• [WHAT YOU SHOULD DO]: Retype all of the data below character for character, with every line kept in its original order.

• [GIVEN RECORDS]:
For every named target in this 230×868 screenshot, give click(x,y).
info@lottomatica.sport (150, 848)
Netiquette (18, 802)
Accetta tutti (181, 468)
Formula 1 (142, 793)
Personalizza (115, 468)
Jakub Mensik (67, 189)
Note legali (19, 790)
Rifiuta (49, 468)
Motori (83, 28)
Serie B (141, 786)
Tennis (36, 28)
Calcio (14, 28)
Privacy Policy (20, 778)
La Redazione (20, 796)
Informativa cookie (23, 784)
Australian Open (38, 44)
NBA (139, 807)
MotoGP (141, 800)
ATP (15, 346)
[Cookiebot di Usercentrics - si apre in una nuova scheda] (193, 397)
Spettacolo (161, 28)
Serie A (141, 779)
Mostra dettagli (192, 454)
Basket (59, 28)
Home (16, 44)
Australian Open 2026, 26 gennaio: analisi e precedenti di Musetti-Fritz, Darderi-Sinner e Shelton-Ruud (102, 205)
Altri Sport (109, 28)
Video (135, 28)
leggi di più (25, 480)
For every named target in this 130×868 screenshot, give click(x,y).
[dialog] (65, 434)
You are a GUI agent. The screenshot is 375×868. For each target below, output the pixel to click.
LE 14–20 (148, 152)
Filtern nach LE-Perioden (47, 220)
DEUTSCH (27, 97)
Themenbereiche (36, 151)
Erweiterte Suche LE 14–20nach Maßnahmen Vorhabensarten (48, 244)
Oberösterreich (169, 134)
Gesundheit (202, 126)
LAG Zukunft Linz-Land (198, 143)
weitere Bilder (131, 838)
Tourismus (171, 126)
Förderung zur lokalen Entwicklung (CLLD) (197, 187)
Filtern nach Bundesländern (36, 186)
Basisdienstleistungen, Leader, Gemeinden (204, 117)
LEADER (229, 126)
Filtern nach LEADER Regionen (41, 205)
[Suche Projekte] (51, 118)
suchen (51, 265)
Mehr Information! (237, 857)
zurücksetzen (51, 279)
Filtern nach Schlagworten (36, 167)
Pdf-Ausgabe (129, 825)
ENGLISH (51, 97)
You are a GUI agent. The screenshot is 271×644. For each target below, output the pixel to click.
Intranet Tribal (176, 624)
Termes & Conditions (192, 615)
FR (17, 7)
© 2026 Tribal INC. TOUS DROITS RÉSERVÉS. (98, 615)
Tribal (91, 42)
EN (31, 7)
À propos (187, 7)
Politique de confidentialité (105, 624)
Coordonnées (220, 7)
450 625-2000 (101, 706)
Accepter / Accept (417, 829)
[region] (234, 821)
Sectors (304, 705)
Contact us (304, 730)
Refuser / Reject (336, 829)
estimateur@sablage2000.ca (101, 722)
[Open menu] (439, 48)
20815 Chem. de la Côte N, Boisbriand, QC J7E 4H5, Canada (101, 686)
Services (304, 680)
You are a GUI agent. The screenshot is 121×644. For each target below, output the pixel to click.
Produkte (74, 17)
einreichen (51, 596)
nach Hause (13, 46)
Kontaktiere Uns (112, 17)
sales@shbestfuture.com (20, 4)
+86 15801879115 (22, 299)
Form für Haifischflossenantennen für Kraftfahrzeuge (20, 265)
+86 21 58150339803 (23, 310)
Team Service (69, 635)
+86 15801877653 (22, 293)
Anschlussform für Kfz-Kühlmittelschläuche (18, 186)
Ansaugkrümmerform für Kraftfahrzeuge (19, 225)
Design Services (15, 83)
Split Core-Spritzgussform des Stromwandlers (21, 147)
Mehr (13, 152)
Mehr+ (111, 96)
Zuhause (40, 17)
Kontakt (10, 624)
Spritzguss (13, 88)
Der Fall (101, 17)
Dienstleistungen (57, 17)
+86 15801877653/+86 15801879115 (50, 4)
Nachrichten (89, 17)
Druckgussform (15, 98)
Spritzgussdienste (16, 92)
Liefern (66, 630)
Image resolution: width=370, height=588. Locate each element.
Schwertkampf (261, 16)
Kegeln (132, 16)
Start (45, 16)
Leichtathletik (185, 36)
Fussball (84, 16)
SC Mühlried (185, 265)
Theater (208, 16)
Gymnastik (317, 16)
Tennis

• [FINAL ANSWER]:
For every named target in this 230×868 screenshot, give click(x,y).
info@lottomatica.sport (150, 848)
Netiquette (18, 802)
Accetta tutti (181, 468)
Formula 1 (142, 793)
Personalizza (115, 468)
Jakub Mensik (67, 189)
Note legali (19, 790)
Rifiuta (49, 468)
Motori (83, 28)
Serie B (141, 786)
Tennis (36, 28)
Calcio (14, 28)
Privacy Policy (20, 778)
La Redazione (20, 796)
Informativa cookie (23, 784)
Australian Open (38, 44)
NBA (139, 807)
MotoGP (141, 800)
ATP (15, 346)
[Cookiebot di Usercentrics - si apre in una nuova scheda] (193, 397)
Spettacolo (161, 28)
Serie A (141, 779)
Mostra dettagli (192, 454)
Basket (59, 28)
Home (16, 44)
Australian Open 2026, 26 gennaio: analisi e precedenti di Musetti-Fritz, Darderi-Sinner e Shelton-Ruud (102, 205)
Altri Sport (109, 28)
Video (135, 28)
leggi di più (25, 480)
For every named target in this 130×868 screenshot, give click(x,y).
[dialog] (65, 434)
You are a GUI agent. The screenshot is 375×868. For each target below, output the pixel to click.
LE 14–20 (148, 152)
Filtern nach LE-Perioden (47, 220)
DEUTSCH (27, 97)
Themenbereiche (36, 151)
Erweiterte Suche LE 14–20nach Maßnahmen Vorhabensarten (48, 244)
Oberösterreich (169, 134)
Gesundheit (202, 126)
LAG Zukunft Linz-Land (198, 143)
weitere Bilder (131, 838)
Tourismus (171, 126)
Förderung zur lokalen Entwicklung (CLLD) (197, 187)
Filtern nach Bundesländern (36, 186)
Basisdienstleistungen, Leader, Gemeinden (204, 117)
LEADER (229, 126)
Filtern nach LEADER Regionen (41, 205)
[Suche Projekte] (51, 118)
suchen (51, 265)
Mehr Information! (237, 857)
zurücksetzen (51, 279)
Filtern nach Schlagworten (36, 167)
Pdf-Ausgabe (129, 825)
ENGLISH (51, 97)
You are a GUI agent. The screenshot is 271×644. For each target below, output the pixel to click.
Intranet Tribal (176, 624)
Termes & Conditions (192, 615)
FR (17, 7)
© 2026 Tribal INC. TOUS DROITS RÉSERVÉS. (98, 615)
Tribal (91, 42)
EN (31, 7)
À propos (187, 7)
Politique de confidentialité (105, 624)
Coordonnées (220, 7)
450 625-2000 (101, 706)
Accepter / Accept (417, 829)
[region] (234, 821)
Sectors (304, 705)
Contact us (304, 730)
Refuser / Reject (336, 829)
estimateur@sablage2000.ca (101, 722)
[Open menu] (439, 48)
20815 Chem. de la Côte N, Boisbriand, QC J7E 4H5, Canada (101, 686)
Services (304, 680)
You are a GUI agent. The screenshot is 121×644. For each target below, output the pixel to click.
Produkte (74, 17)
einreichen (51, 596)
nach Hause (13, 46)
Kontaktiere Uns (112, 17)
sales@shbestfuture.com (20, 4)
+86 15801879115 (22, 299)
Form für Haifischflossenantennen für Kraftfahrzeuge (20, 265)
+86 21 58150339803 (23, 310)
Team Service (69, 635)
+86 15801877653 (22, 293)
Anschlussform für Kfz-Kühlmittelschläuche (18, 186)
Ansaugkrümmerform für Kraftfahrzeuge (19, 225)
Design Services (15, 83)
Split Core-Spritzgussform des Stromwandlers (21, 147)
Mehr (13, 152)
Mehr+ (111, 96)
Zuhause (40, 17)
Kontakt (10, 624)
Spritzguss (13, 88)
Der Fall (101, 17)
Dienstleistungen (57, 17)
+86 15801877653/+86 15801879115 (50, 4)
Nachrichten (89, 17)
Druckgussform (15, 98)
Spritzgussdienste (16, 92)
Liefern (66, 630)
Image resolution: width=370, height=588. Locate each element.
Schwertkampf (261, 16)
Kegeln (132, 16)
Start (45, 16)
Leichtathletik (185, 36)
Fussball (84, 16)
SC Mühlried (185, 265)
Theater (208, 16)
Gymnastik (317, 16)
Tennis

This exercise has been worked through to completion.